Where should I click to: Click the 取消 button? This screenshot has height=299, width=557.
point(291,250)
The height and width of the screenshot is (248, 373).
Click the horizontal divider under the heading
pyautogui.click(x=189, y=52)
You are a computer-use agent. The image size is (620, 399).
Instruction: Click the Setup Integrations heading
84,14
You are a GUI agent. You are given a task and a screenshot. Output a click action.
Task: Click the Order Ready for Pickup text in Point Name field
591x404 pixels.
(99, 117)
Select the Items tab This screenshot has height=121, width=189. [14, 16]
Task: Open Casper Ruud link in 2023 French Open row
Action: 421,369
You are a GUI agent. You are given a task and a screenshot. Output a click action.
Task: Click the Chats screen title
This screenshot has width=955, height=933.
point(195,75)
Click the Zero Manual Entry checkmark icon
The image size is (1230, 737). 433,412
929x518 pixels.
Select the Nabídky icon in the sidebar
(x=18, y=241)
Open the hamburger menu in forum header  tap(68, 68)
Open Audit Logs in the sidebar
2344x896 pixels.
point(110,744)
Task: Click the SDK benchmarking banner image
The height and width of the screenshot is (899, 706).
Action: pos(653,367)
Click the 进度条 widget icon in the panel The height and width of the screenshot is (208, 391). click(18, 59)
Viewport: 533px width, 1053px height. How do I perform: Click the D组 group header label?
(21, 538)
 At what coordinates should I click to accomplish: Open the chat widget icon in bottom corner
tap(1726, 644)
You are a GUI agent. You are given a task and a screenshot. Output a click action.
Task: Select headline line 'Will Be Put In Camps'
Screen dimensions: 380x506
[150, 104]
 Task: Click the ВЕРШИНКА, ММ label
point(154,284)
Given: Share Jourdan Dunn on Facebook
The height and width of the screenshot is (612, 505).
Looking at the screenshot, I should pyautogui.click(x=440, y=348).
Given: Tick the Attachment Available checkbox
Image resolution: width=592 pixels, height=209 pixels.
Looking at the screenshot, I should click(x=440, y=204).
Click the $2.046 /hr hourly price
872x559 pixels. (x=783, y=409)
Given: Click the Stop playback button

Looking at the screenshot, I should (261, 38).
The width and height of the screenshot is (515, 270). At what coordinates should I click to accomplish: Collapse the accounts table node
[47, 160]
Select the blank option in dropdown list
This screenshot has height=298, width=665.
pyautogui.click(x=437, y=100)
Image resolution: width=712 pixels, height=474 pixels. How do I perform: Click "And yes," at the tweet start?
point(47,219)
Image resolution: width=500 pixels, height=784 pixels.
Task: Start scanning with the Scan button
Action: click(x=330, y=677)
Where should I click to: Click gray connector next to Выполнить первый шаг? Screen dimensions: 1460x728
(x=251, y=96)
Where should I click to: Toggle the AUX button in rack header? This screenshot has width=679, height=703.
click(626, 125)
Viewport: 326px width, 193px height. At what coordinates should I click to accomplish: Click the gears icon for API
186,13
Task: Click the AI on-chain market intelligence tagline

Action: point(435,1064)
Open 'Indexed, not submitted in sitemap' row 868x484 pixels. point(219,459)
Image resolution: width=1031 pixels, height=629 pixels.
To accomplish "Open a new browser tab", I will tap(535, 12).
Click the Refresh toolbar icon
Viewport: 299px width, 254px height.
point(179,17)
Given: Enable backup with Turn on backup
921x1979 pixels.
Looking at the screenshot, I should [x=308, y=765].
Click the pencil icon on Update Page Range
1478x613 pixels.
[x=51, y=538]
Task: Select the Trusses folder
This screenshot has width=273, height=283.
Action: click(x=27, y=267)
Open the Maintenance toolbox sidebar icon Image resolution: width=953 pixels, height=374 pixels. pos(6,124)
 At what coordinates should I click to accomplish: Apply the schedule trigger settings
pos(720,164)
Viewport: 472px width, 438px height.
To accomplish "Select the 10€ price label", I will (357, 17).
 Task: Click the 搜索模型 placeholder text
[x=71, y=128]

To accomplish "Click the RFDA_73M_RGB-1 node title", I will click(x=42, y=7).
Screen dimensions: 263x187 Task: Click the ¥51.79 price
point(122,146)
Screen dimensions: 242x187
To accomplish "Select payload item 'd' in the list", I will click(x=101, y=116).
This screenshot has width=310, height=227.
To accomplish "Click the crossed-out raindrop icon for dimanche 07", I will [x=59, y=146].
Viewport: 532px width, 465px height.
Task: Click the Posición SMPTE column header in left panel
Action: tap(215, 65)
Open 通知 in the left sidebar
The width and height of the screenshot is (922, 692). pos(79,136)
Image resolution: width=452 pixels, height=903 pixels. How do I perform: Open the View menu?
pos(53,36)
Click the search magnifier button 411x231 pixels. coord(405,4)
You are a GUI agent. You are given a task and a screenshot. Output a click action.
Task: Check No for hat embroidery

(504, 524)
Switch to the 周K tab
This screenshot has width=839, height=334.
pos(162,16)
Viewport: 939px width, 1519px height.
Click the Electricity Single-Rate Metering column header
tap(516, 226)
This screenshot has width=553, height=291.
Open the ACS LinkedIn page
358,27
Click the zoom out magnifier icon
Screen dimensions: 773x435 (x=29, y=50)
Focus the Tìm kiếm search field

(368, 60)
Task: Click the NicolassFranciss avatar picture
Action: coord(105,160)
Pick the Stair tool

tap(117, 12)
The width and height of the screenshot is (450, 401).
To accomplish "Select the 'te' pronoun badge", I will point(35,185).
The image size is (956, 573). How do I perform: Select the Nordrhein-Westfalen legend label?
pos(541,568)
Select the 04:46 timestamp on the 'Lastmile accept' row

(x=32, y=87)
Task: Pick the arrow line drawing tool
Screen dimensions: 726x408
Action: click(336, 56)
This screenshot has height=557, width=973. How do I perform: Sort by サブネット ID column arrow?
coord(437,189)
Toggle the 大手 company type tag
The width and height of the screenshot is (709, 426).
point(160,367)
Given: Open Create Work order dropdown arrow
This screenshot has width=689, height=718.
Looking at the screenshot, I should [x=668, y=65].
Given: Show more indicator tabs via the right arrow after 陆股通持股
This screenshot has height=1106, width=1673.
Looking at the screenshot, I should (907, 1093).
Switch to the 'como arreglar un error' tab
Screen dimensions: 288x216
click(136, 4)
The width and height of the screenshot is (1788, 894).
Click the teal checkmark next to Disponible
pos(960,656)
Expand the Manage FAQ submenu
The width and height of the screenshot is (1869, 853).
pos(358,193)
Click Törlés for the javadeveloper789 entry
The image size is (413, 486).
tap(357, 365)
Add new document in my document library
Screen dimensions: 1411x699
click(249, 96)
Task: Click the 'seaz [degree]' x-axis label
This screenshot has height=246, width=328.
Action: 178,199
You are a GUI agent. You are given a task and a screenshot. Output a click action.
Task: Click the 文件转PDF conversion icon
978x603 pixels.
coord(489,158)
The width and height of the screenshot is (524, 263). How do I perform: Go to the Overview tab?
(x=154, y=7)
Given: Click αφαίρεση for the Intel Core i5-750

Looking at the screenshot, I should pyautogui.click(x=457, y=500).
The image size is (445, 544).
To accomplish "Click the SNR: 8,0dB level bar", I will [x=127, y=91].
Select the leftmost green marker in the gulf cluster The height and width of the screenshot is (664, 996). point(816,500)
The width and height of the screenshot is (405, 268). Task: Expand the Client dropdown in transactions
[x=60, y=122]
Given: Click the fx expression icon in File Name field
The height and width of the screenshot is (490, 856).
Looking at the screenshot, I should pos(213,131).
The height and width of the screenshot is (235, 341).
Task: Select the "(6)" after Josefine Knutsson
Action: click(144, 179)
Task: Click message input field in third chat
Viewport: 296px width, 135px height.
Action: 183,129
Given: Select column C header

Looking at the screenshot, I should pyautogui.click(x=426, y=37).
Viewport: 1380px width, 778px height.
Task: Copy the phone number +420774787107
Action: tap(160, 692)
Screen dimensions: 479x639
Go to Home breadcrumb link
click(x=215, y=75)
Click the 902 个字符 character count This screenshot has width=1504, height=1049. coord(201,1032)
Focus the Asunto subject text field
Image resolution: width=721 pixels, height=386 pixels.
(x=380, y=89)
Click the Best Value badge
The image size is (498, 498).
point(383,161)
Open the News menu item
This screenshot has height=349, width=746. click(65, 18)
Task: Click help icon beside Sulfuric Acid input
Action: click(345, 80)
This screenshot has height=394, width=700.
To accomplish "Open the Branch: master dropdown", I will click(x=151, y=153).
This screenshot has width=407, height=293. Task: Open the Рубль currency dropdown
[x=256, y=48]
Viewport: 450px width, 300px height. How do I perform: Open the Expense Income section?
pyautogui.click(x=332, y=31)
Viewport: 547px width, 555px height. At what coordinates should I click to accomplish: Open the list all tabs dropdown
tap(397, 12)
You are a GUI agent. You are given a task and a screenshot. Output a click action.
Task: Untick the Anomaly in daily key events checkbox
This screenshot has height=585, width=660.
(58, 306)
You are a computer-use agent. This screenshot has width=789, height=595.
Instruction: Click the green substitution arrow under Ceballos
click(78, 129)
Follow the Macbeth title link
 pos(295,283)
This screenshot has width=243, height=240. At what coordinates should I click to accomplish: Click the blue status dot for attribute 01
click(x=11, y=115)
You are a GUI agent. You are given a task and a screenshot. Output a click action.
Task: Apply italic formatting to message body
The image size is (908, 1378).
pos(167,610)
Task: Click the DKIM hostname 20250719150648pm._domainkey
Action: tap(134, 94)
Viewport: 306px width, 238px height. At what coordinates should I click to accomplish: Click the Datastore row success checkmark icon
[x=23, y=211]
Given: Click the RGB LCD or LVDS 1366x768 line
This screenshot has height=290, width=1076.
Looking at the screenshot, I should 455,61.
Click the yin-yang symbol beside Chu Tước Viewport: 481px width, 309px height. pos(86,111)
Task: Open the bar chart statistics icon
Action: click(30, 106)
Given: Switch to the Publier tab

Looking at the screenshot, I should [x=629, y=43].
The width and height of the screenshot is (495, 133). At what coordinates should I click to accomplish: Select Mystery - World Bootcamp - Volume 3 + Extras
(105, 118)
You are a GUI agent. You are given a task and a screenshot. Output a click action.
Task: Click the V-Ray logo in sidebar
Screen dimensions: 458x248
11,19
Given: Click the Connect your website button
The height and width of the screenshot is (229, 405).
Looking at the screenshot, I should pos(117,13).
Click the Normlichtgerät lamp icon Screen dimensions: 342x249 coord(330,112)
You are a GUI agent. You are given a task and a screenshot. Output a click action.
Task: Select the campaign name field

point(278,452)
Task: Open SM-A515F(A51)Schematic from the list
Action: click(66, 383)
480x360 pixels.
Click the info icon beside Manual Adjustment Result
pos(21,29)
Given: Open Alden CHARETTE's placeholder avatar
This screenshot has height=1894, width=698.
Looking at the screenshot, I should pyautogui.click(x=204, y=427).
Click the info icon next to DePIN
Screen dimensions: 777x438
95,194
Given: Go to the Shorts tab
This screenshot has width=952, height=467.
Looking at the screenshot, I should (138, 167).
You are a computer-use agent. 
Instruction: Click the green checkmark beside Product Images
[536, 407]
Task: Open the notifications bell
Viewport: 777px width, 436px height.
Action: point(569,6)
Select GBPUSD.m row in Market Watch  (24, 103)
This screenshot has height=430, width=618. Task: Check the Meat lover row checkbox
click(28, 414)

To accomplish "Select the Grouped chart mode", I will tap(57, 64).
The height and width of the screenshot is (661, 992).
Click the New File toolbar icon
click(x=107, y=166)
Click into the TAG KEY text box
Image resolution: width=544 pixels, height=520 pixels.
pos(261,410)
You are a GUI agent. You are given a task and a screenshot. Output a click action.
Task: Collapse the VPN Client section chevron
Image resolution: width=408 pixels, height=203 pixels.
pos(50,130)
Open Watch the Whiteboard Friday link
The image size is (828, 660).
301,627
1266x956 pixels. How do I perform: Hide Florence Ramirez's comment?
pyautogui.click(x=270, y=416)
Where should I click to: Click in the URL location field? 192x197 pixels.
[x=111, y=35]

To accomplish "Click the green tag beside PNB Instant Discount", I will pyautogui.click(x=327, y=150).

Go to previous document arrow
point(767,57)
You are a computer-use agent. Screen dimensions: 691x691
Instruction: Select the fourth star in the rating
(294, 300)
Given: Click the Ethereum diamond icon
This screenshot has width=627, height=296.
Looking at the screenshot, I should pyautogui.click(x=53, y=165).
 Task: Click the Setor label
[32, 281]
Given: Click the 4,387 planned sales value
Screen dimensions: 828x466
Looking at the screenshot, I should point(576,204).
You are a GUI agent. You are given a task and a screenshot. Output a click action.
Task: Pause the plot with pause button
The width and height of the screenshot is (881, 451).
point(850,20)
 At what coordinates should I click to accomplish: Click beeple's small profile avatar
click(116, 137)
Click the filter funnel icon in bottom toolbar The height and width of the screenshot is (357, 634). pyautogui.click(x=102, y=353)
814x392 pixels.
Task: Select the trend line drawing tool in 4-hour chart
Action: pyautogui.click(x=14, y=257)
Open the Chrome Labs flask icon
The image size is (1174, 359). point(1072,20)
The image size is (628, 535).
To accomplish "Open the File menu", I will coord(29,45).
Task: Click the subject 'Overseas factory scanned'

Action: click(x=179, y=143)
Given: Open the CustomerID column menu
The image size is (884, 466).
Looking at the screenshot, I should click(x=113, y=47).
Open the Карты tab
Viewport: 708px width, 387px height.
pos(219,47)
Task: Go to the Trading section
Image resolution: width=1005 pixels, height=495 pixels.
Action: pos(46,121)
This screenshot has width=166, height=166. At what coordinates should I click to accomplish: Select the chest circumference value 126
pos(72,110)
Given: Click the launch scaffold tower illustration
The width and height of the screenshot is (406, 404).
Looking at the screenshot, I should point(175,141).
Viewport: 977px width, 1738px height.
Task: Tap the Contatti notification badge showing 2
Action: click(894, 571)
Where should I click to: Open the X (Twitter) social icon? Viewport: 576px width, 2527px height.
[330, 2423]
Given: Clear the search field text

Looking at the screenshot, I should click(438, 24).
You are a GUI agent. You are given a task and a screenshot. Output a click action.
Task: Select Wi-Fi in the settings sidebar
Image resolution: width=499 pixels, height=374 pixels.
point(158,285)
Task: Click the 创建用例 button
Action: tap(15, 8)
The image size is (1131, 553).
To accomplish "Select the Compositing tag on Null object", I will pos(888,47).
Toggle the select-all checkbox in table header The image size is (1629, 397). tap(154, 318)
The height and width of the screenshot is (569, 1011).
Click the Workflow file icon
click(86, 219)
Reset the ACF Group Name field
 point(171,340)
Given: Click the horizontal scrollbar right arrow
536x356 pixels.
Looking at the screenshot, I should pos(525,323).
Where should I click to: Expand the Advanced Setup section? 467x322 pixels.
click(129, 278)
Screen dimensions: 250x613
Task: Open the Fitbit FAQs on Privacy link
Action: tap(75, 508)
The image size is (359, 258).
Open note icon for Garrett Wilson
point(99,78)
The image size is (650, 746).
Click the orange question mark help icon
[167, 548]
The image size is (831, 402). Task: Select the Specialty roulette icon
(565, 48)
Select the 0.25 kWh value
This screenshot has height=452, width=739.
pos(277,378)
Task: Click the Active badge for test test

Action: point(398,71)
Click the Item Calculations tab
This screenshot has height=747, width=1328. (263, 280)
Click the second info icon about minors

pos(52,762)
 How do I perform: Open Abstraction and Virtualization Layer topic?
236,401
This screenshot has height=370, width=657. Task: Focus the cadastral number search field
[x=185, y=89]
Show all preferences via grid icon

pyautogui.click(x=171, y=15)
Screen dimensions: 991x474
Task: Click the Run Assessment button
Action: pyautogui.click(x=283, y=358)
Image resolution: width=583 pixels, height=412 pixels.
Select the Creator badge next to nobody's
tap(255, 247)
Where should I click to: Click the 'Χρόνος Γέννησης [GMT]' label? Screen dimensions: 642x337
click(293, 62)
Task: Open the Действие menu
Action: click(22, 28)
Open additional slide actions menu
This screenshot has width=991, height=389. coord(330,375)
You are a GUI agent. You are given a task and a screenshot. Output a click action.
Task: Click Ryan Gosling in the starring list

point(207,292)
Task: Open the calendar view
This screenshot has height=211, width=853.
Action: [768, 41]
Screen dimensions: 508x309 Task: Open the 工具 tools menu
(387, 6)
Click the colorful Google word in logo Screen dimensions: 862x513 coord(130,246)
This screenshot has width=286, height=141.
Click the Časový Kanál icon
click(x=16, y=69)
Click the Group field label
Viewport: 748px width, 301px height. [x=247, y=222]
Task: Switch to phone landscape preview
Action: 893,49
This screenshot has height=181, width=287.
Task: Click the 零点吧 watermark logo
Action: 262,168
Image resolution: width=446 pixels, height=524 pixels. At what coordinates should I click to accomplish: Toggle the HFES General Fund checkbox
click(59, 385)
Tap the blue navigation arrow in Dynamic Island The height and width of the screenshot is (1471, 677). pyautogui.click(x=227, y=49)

→ **WORK TASK**: For this exercise, repeat exactly the lines of the data above from the one with "The width and height of the screenshot is (515, 270)." down to the one with "Given: Enable backup with Turn on backup", both end lines included.

→ **YOUR RESPONSE**:
The width and height of the screenshot is (515, 270). At what coordinates should I click to accomplish: Collapse the accounts table node
[47, 160]
Select the blank option in dropdown list
This screenshot has height=298, width=665.
pyautogui.click(x=437, y=100)
Image resolution: width=712 pixels, height=474 pixels. How do I perform: Click "And yes," at the tweet start?
point(47,219)
Image resolution: width=500 pixels, height=784 pixels.
Task: Start scanning with the Scan button
Action: click(x=330, y=677)
Where should I click to: Click gray connector next to Выполнить первый шаг? Screen dimensions: 1460x728
(x=251, y=96)
Where should I click to: Toggle the AUX button in rack header? This screenshot has width=679, height=703.
click(626, 125)
Viewport: 326px width, 193px height. At what coordinates should I click to accomplish: Click the gears icon for API
186,13
Task: Click the AI on-chain market intelligence tagline

Action: point(435,1064)
Open 'Indexed, not submitted in sitemap' row 868x484 pixels. point(219,459)
Image resolution: width=1031 pixels, height=629 pixels.
To accomplish "Open a new browser tab", I will tap(535, 12).
Click the Refresh toolbar icon
Viewport: 299px width, 254px height.
point(179,17)
Given: Enable backup with Turn on backup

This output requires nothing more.